There can be doubt in my view, that in relying on the reports of Dr Mienie and/or the University of the Free State reports, the arbitrator committed gross irregularity and exceed his powers. It would appear from the reading of the arbitration award that the arbitrator did not only accept as evidence the medical reports which were submitted on behalf of the respondent but also regarded the opinion expressed therein as binding on him without having to evaluate the conclusions reached. In this respect, the arbitrator abdicated his responsibility of having to scrutinise such evidence to determine whether the conclusion reached could be logically supported by other evidence which would make the conclusion sustainable.

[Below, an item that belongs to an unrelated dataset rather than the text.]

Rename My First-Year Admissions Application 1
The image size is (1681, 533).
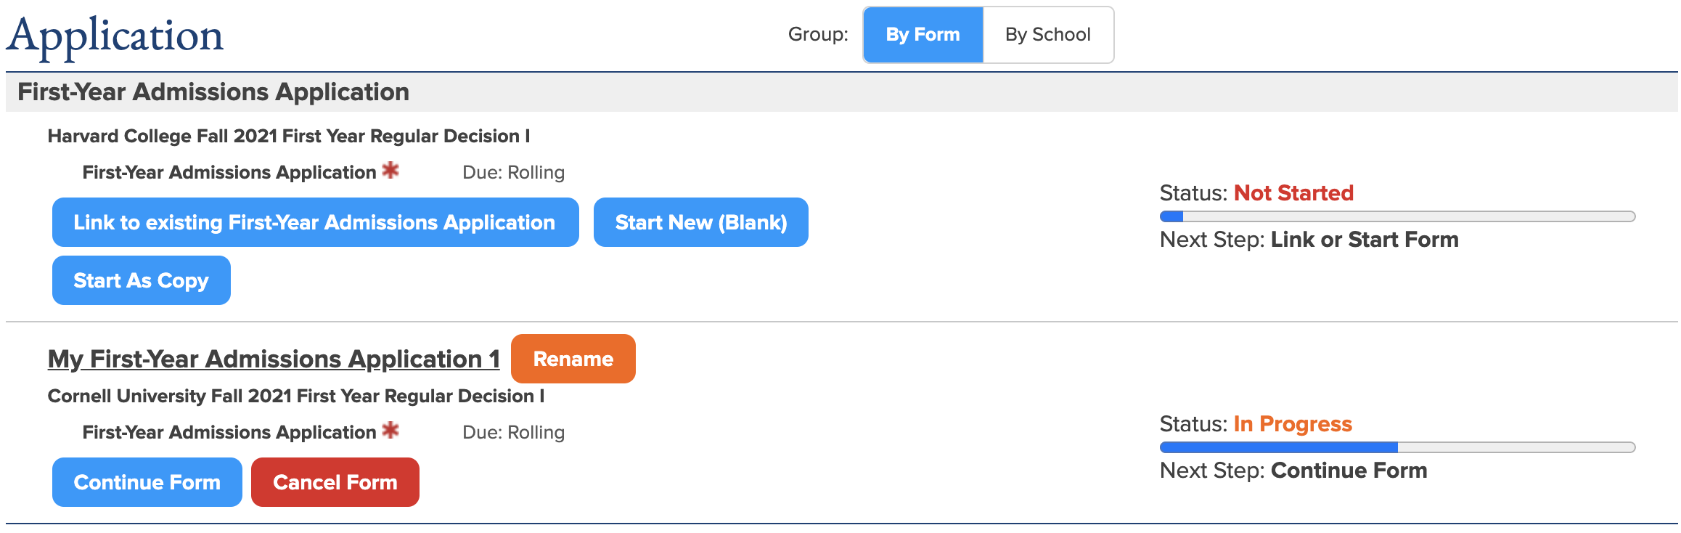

In other words the question of whether the respondent suffered from kleptomania is one which the arbitrator had to determine on the basis of the evidence before him. Assuming that the reports were to be regarded as admissible evidence then the duty of the arbitrator was examine the opinions expressed in the reports, evaluates them and made his own conclusion on the issues raised. The arbitrator was supposed to evaluate the opinions expressed in the reports to determine whether the opinion that the respondent was kleptomaniac was based on logical reasoning in light of all the evidence before him. It does seem to me that the only way that the arbitrator could have appreciated the extent and the implication of the opinions expressed in the medical reports was to have the expert who developed the reports to come to the arbitration hearing and explain the conclusions reached therein. In Schneider NO and Others v AA,3 the Court per Davis J held that an expert witness comes to court to give the court the benefit of his or her expertise.
In Michael and Another v Linksfield Park Clinic (Pty) Ltd and Another,4 the Supreme Court of Appeal, in dealing with the approach to be adopted when dealing with expert opinion held that:
‘The court is not bound to absolve a defendant from liability for allegedly
negligent medical treatment or diagnosis just because evidence of expert
opinion, albeit genuinely held, is that the treatment or diagnosis in issue
accorded with sound medical practice. The court must be satisfied that such
opinion has a logical basis, in other words that the expert has considered
comparative risks and benefits and has reached “a defensible conclusion.’5
At para 39 of the judgment the SCA further said:
‘A defendant can properly be held liable, despite the support of a body of professional opinion sanctioning the conduct in issue, if that body of opinion is not capable of withstanding logical analysis and is therefore not reasonable.’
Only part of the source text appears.